Tally how many lines of these entries hold the string "computer". Return the number alone.

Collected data
□ □ □

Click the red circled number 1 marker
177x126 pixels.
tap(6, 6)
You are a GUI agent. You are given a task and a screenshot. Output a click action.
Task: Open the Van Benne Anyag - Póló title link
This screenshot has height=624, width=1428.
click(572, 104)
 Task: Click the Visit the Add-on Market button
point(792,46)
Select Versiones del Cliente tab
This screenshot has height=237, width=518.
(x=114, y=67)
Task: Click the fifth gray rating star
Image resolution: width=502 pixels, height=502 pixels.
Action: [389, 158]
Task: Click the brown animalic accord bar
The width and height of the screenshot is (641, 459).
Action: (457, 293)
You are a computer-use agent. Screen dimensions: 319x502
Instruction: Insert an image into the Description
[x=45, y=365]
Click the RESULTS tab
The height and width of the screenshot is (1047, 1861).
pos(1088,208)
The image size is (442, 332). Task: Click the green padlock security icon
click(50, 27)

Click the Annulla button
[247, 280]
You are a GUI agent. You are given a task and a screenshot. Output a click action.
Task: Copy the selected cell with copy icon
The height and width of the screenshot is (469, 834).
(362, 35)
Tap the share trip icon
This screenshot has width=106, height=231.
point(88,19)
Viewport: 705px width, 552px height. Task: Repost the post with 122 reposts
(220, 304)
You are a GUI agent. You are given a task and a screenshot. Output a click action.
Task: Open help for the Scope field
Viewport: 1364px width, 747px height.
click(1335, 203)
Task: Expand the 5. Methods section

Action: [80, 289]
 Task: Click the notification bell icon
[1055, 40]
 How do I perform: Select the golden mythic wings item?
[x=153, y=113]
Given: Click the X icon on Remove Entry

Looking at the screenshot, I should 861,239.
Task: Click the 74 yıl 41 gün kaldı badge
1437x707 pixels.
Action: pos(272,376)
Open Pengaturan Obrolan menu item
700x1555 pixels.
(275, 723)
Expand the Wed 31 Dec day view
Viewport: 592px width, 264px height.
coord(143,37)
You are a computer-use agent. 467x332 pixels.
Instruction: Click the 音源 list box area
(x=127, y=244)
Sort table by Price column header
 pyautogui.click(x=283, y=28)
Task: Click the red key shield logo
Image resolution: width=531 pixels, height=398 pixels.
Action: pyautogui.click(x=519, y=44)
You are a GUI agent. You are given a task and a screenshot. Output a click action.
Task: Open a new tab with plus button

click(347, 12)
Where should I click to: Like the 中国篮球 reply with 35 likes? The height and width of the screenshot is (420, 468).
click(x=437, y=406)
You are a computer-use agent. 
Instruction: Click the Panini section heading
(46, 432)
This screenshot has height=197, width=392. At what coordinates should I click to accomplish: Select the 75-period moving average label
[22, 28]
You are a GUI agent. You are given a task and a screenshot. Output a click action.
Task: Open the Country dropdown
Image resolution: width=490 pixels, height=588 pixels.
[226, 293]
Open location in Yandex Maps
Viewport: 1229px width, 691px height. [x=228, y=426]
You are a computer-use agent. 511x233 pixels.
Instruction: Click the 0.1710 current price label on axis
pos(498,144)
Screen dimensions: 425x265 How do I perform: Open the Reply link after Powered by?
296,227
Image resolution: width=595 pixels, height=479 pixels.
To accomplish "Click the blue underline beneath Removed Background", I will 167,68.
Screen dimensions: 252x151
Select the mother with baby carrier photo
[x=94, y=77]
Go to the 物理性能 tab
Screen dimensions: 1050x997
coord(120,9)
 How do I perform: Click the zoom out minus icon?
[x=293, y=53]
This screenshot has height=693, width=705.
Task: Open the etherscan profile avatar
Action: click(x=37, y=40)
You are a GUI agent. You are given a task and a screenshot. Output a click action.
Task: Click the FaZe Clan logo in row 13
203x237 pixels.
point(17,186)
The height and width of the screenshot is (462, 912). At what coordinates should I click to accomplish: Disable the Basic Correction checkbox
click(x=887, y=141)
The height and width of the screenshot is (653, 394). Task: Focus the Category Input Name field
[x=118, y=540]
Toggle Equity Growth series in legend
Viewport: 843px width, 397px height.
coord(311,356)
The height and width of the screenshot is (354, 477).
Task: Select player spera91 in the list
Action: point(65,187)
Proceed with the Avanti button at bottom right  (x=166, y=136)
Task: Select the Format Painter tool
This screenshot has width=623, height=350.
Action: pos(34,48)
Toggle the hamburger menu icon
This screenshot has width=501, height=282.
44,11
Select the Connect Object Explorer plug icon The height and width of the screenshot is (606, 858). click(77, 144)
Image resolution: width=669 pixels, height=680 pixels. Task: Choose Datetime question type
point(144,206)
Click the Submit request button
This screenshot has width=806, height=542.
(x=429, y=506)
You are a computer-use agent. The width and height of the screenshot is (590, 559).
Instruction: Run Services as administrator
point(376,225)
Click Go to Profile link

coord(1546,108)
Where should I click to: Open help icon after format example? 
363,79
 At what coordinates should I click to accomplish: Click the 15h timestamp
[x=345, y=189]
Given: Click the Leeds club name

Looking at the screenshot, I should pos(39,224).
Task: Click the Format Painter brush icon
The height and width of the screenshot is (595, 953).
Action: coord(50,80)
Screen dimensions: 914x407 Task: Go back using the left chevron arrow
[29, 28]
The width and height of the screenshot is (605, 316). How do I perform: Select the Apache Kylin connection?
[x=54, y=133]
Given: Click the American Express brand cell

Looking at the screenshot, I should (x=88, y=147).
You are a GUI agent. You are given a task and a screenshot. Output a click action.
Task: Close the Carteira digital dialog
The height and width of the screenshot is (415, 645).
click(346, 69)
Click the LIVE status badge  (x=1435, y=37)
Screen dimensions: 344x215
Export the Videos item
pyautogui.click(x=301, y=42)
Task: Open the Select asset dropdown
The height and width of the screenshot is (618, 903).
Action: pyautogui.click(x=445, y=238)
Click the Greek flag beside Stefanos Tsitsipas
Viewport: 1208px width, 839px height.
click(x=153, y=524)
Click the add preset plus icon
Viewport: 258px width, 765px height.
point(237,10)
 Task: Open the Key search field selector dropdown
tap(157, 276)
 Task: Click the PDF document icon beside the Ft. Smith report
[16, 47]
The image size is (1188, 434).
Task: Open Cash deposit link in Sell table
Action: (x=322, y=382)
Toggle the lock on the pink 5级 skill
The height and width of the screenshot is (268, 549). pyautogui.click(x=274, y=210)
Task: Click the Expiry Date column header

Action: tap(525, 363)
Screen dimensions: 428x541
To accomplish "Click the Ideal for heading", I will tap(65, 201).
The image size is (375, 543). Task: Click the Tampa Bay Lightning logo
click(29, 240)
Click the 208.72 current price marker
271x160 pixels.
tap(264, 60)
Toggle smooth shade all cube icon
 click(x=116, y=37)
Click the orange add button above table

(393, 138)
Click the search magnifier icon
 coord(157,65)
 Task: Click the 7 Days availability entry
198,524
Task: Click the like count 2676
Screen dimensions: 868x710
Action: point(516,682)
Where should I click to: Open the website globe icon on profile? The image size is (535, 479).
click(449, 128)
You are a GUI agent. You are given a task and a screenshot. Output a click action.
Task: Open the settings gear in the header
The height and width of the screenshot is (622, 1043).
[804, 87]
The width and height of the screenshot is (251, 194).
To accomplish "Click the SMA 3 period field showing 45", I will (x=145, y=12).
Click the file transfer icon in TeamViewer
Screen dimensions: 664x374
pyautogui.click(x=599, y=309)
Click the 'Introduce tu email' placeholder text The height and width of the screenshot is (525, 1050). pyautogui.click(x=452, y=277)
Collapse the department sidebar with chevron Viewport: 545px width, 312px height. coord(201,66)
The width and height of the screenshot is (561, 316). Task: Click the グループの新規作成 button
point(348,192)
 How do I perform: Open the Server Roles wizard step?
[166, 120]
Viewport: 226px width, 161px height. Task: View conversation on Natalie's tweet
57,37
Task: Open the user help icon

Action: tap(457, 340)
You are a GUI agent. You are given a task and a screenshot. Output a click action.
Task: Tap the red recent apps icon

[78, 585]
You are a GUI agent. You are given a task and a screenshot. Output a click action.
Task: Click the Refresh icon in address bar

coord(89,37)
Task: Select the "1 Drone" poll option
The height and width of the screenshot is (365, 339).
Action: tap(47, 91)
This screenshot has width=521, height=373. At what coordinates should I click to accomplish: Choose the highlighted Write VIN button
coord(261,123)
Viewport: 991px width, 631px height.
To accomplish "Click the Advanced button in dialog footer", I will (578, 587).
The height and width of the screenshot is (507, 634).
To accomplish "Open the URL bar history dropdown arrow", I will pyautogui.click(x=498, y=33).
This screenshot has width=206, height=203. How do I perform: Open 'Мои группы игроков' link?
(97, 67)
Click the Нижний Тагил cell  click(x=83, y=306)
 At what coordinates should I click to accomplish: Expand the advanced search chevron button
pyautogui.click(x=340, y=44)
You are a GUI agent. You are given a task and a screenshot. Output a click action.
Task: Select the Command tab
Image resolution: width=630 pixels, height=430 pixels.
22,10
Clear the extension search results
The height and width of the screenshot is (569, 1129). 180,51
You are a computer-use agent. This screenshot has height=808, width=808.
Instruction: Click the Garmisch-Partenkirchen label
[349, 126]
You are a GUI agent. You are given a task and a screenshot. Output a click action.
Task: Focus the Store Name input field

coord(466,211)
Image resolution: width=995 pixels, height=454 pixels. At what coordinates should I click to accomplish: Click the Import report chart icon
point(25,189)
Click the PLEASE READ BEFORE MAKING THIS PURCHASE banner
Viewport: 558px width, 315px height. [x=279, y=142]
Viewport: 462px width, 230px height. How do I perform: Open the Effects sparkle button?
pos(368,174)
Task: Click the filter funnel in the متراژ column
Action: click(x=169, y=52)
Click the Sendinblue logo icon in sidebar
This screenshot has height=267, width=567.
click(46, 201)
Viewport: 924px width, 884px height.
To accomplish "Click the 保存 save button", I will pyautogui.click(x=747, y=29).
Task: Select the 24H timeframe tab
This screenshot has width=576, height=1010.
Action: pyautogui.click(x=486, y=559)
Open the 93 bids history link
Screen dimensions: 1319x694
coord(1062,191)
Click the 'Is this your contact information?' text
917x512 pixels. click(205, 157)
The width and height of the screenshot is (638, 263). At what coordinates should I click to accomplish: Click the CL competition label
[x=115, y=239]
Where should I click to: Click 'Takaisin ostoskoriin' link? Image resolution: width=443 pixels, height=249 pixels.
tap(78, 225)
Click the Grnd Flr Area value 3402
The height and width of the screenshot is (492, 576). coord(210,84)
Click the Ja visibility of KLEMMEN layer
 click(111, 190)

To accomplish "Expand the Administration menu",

□ □ □

● Written answer: 6